Inventing Anna review: The long con that emotionally resonates

Rating: 3.5/5

‘Inventing Anna’ is a Netflix drama series based on the real-life story of a fake German heiress who conned her way into most elite social circles of New York and the journalist whose intrepid reporting broke the story.


Anna Delvey (Julia Garner) is a Russo-German influencer who has dreams of making it big in the high society of New York by starting a very elite social club celebrating art and culture.

In her bid to achieve that dream, she mingles with some of the most influential socialites, bankers and convinces them to part with their time and resources at no cost of her own.

Vivian Kent (Anna Chlumsky) is a journalist for the Manhattan magazine who is still dealing with the fallout from an article gone wrong in her past that put a huge dent in her reputation.

She sees Anna’s story as intriguing enough to secure redemption and rebuild her career, which is why she meets with her and begins digging into her entire life to find out the truth behind her scam.

Along Anna’s journey, she makes several friends and colleagues who are taken for a ride by this narcissistic and at times delusional person who is the sole cause of her downfall.


Julia Garner puts in a good performance as the aloof and erratic Anna Delvey, encapsulating the cold and manipulative behaviour she was well known for exhibiting.

Her vague accent however, is quite jarring and inconsistent throughout which is a particularly low point in the performance.

Anna Chlumsky does a solid job playing the determined reporter who is hell bent on getting to the bottom of this story. While is she one of the more prominent roles on screen, her performance cannot be considered extraordinary.

Alexis Ford is particularly snappy and has showcases a lot of flair in the role of Neff as she is constantly making snide comments and not afraid to speak her mind on most occasions.

Terry Kinney, Jeff Perry and Anna Deavere Smith are a treat as the older reporters who help Vivian with her story. Their comedic timing and chemistry is a real joy to watch throughout.

Arian Moayed is also great as Anna’s lawyer, who at times feels like he’s in over his head for a client that is impossible to deal with, and yet he perseveres because that is what he is good at.


The cinematography is fabulous in this series. There are moments where a split screen is used, with each box showing off a different perspective of the same subject which was quite intriguing.

There are running shots of some of the exotic locations in the world like Morroco and Paris as well the setting in New York. All of these locations are given ample exposure to show off what’s so special about them.

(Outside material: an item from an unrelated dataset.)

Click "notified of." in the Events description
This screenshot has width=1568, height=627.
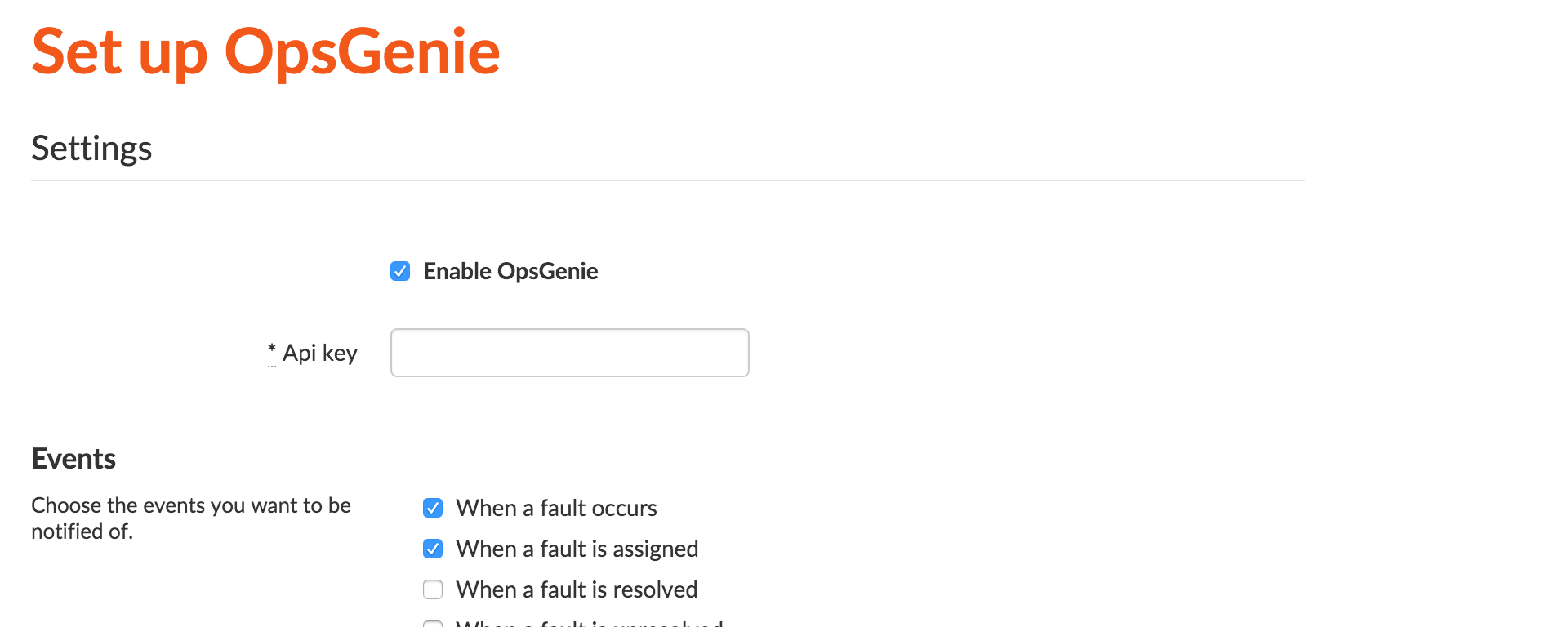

The script is well written with many of the dialogues standing out, aided by their delivery from very able cast. Certain lines tend to stick with you for the duration of the series and beyond.


With a combined runtime of close to 9 hours, this series takes quite an effort to get through and that may definitely put off many people. the story does tend to drag on at certain moments.

There is unsure attempt to bring the issue of sexism and fighting the patriarchy into the story with several mentions but no real depth has been added to it.


Inventing Anna is a brilliant showcase of how detached the world of the one percent is from the common people and it will certainly get you feeling mixed emotions for the protagonist who is taking the entitled for a ride, but at the same time not endearing herself to the public with her own antics.